[DIRECTIONS FOR THIS TASK]: Rewrite the rows from the line that contains "Screen dimensions: 1024x540" through the line that contains "Action: [206, 13]", switching "data cutoff date" to "data refresh date" and keeping everything else the same. Leave the pictures out of your answer.

[EXTRACTED RECORDS]:
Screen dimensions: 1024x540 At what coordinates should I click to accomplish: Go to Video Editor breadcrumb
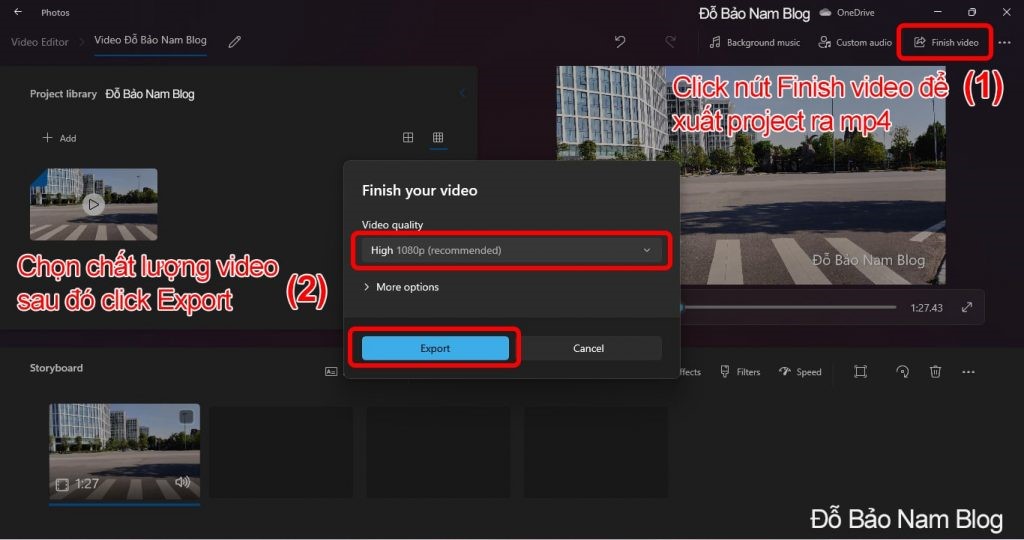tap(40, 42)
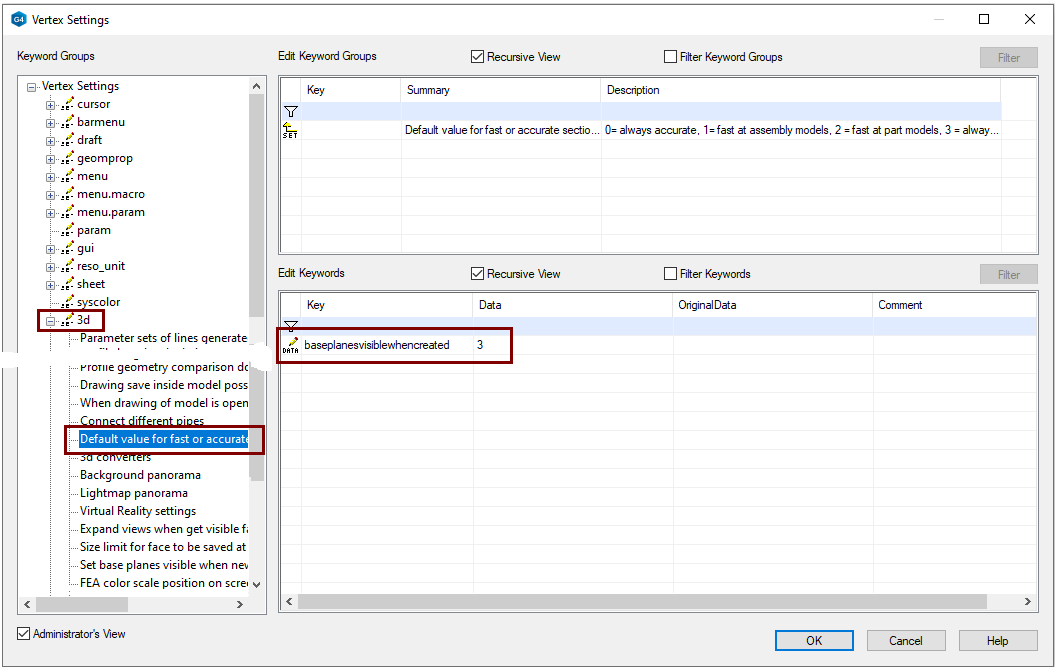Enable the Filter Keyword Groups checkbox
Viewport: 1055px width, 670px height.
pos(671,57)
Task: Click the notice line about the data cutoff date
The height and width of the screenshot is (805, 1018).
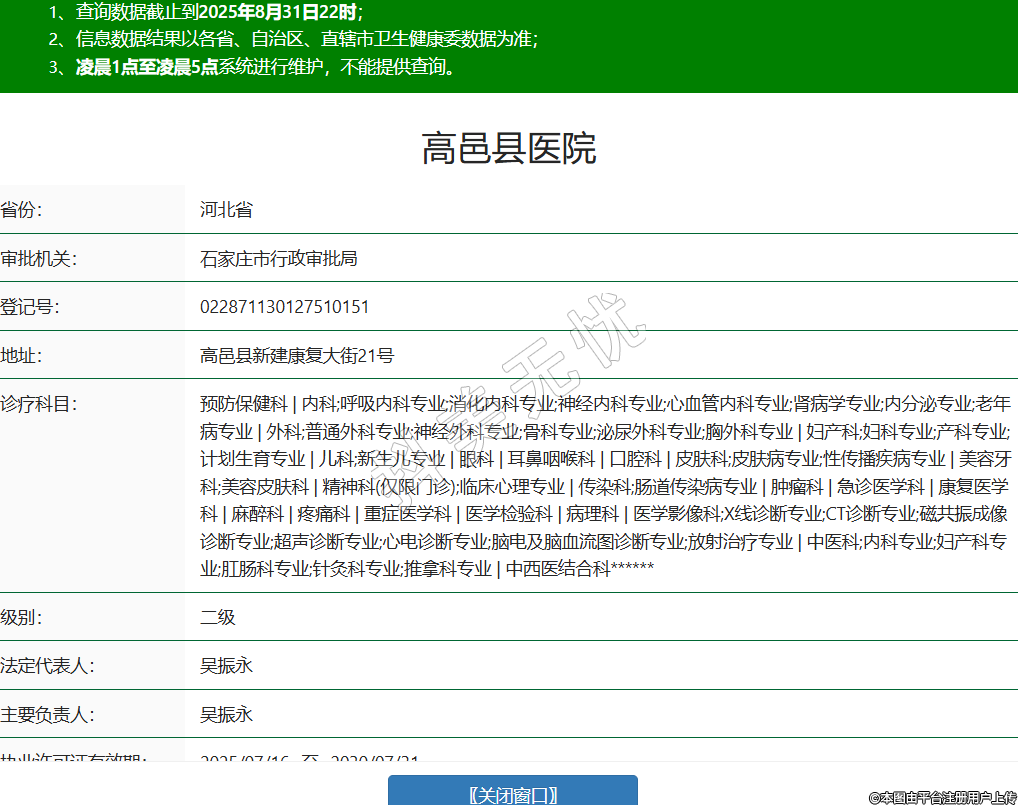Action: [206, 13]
...
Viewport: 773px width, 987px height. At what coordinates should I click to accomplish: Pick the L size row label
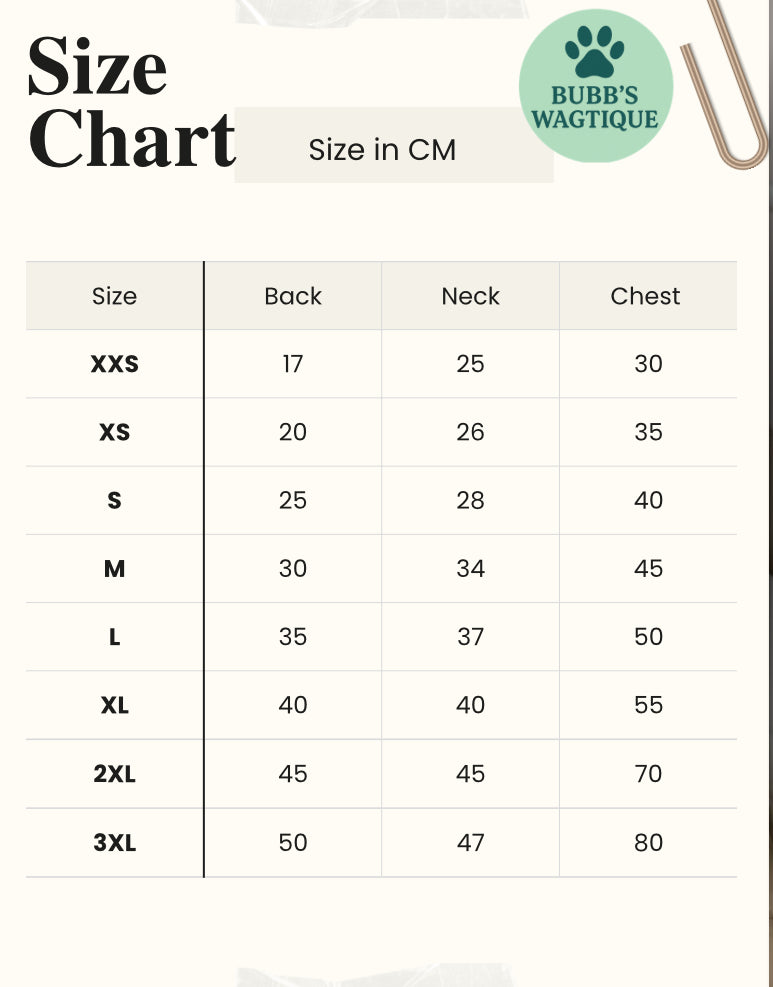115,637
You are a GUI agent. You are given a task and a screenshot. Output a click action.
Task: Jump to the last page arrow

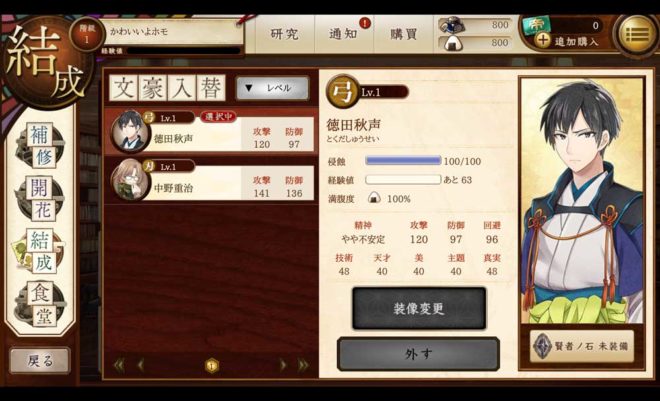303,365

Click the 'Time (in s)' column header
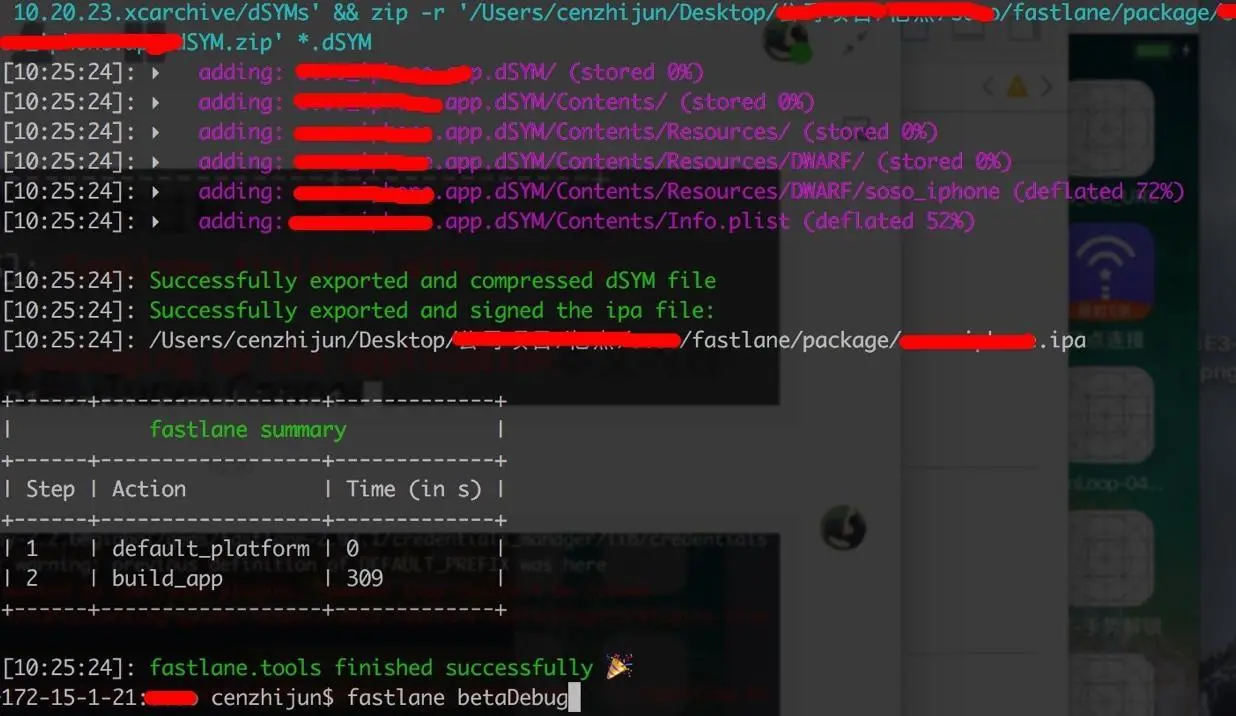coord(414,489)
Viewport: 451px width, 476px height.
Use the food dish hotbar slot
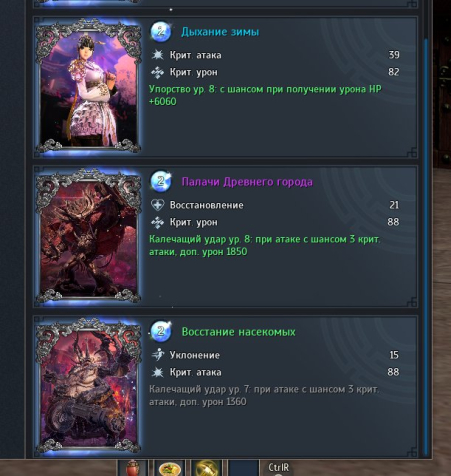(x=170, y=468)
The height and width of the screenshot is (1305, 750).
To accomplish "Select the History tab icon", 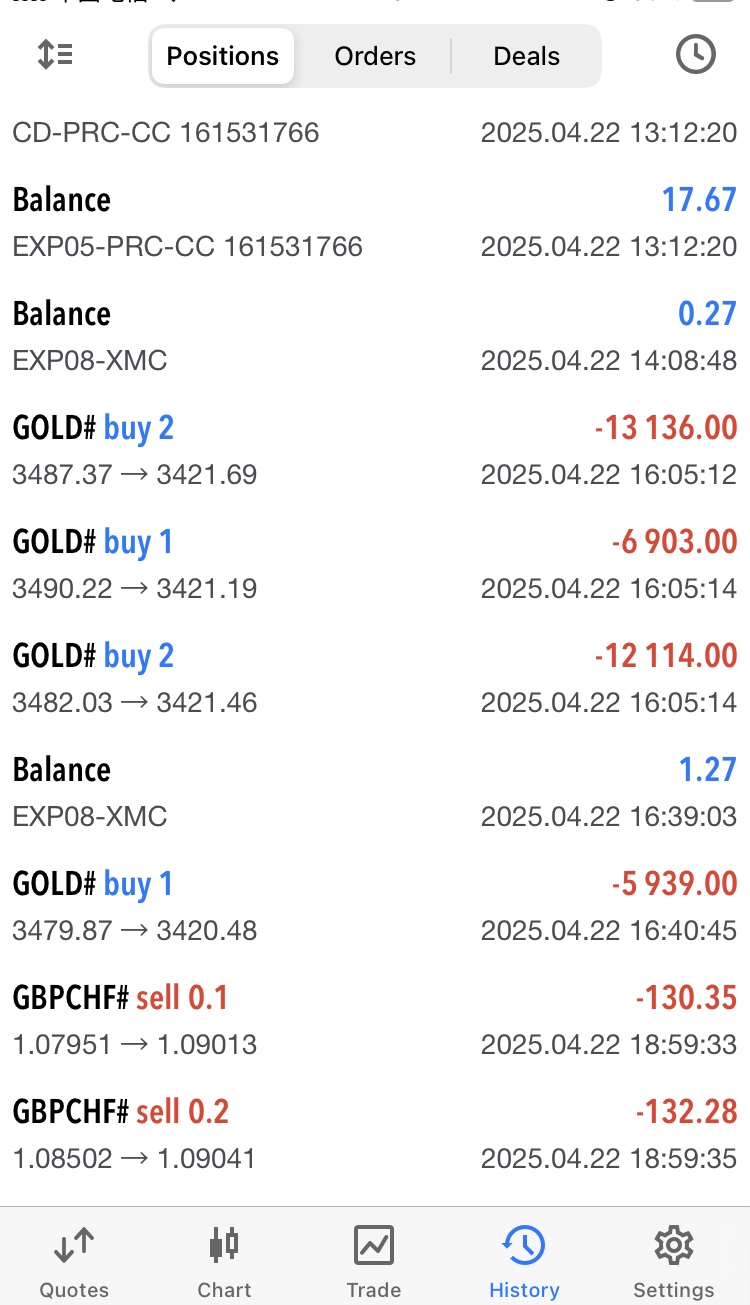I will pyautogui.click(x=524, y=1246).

[WRITTEN RESPONSE]:
Screen dimensions: 1024x540 At what coordinates should I click to accomplish: Go to Video Editor breadcrumb
tap(40, 42)
Enable the Filter Keyword Groups checkbox
Viewport: 1055px width, 670px height.
pos(671,57)
Task: Click the notice line about the data refresh date
The height and width of the screenshot is (805, 1018).
Action: [206, 13]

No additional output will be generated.